— Один из моих друзей назвал как-то фотопортрет «застывшей философией».
— У меня есть фотография, но только с согласия Генриха… — осторожно произнесла Карин.
— Что ж, если на фото я выгляжу достойно, то никаких возражений быть не может.
Карин положила фотографию на стол.
— О! Да вы еще и дважды кавалер «Креста» первого класса с колодкой за ранение! — искренне восхитился барон. — Это где же вы успели столько выслужить? Наверняка в России. Интересно, в каких местах?
— Под Волоколамском и Курском.
— Да, это уже когда нас русские теснить начал.
— Говорят, там очень холодно было?
— Прохладно.
Резко отодвинув кресло, мадам Шанель встала:
— Извините, господа, мы с Карин оставим вас ненадолго.
Дамы поднялись на второй этаж. Комната была обставлена в стиле Людовика XVI. Все предметы и мебель были в безупречном состоянии, словно лица розовощеких младенцев на картинах Тициана.

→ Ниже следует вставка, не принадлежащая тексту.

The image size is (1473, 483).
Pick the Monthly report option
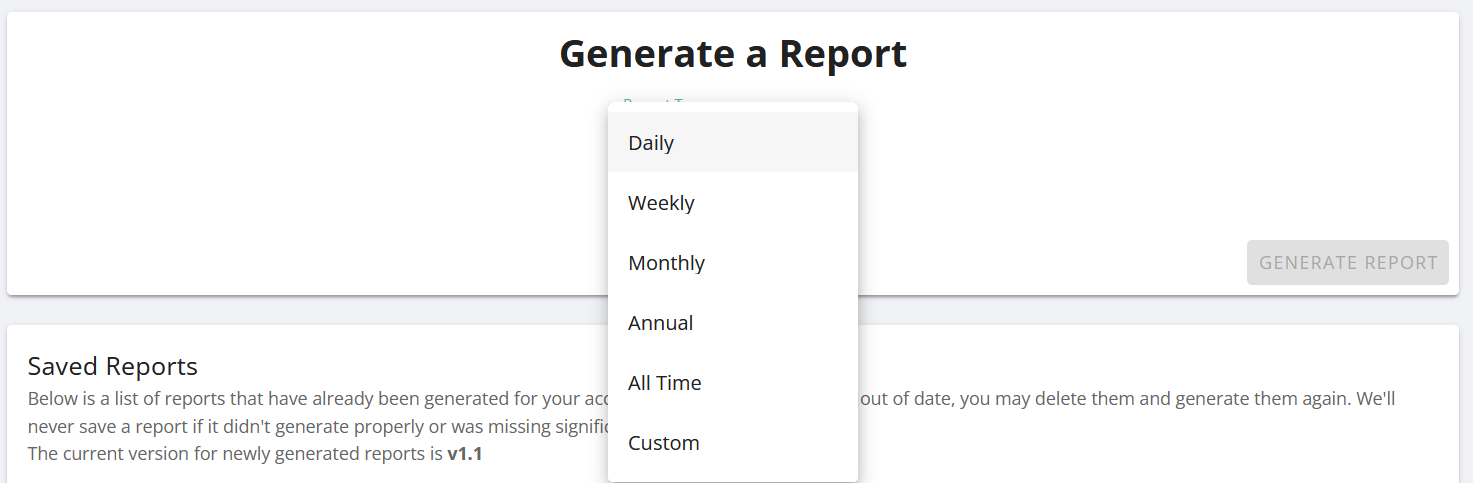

— Вот моя скромная обитель! — Коко поставила на столик две тяжелые хрустальные рюмки, и тут же наполнила их ликером «Куантро».

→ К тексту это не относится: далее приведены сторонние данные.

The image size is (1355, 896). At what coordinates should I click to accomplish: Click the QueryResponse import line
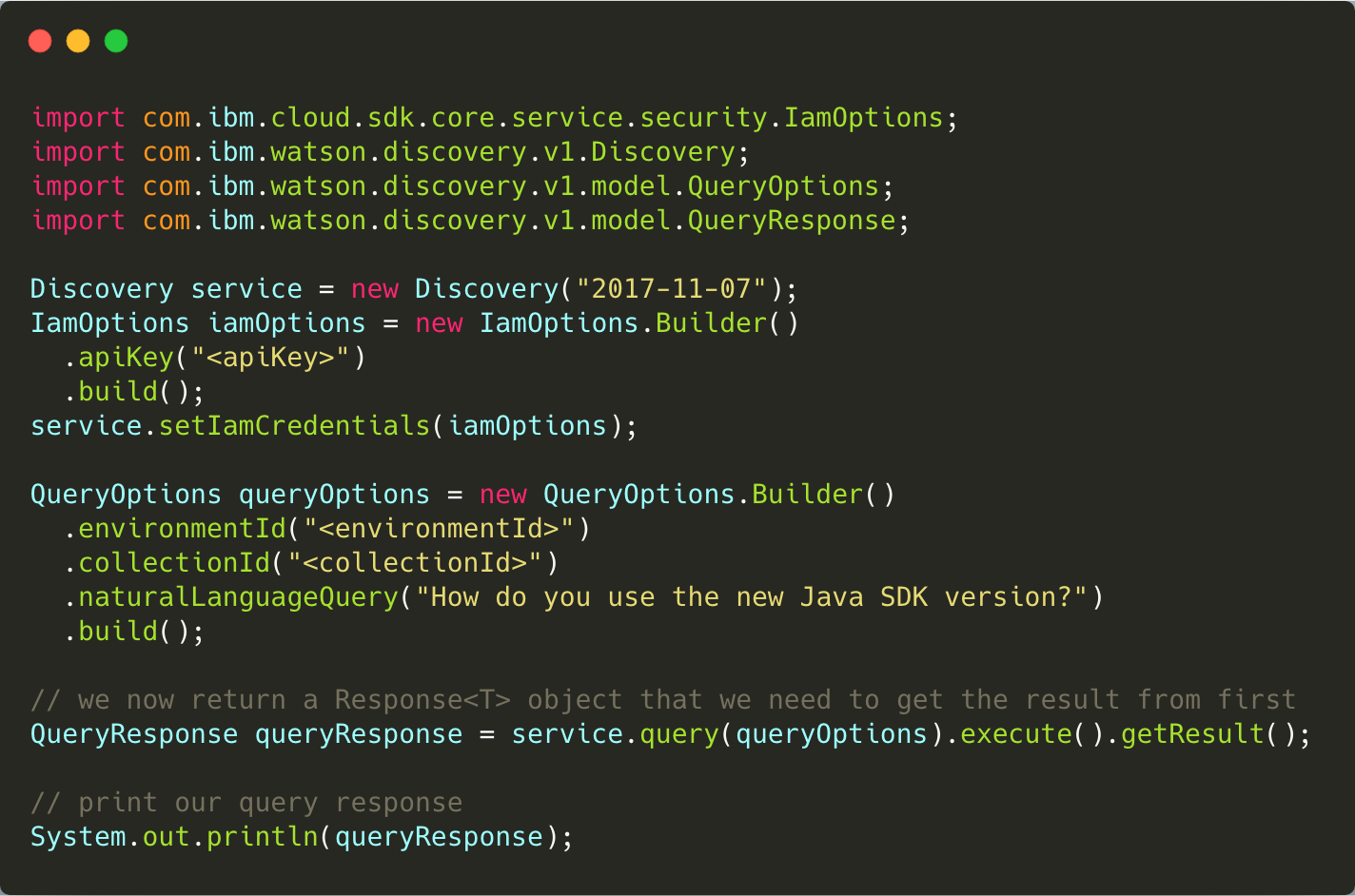coord(468,220)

— Было очень приятно познакомиться с интеллигентной парой. Сегодня это редкость в Париже, да и не только. — Она выпила рюмку до дна и наполнила ее вновь. — Я целый день общаюсь с деловыми людьми на «вы», отчего изрядно устаю. А потому с людьми, которые мне просто симпатичны, я перехожу на «ты». Это к тому же уменьшает разницу в возрасте. Ты не возражаешь?
— Буду польщена.
— Вот и прекрасно.
Она выпила свою рюмку и бесцеремонно кивнув, предложила Карин последовать ее примеру. Затем села в кресло, откинула голову назад и прикрыла глаза.
— Не переношу жару и глупых женщин, а вот с тобой мне уютно.
— Спасибо. От меня вроде бы веет прохладой.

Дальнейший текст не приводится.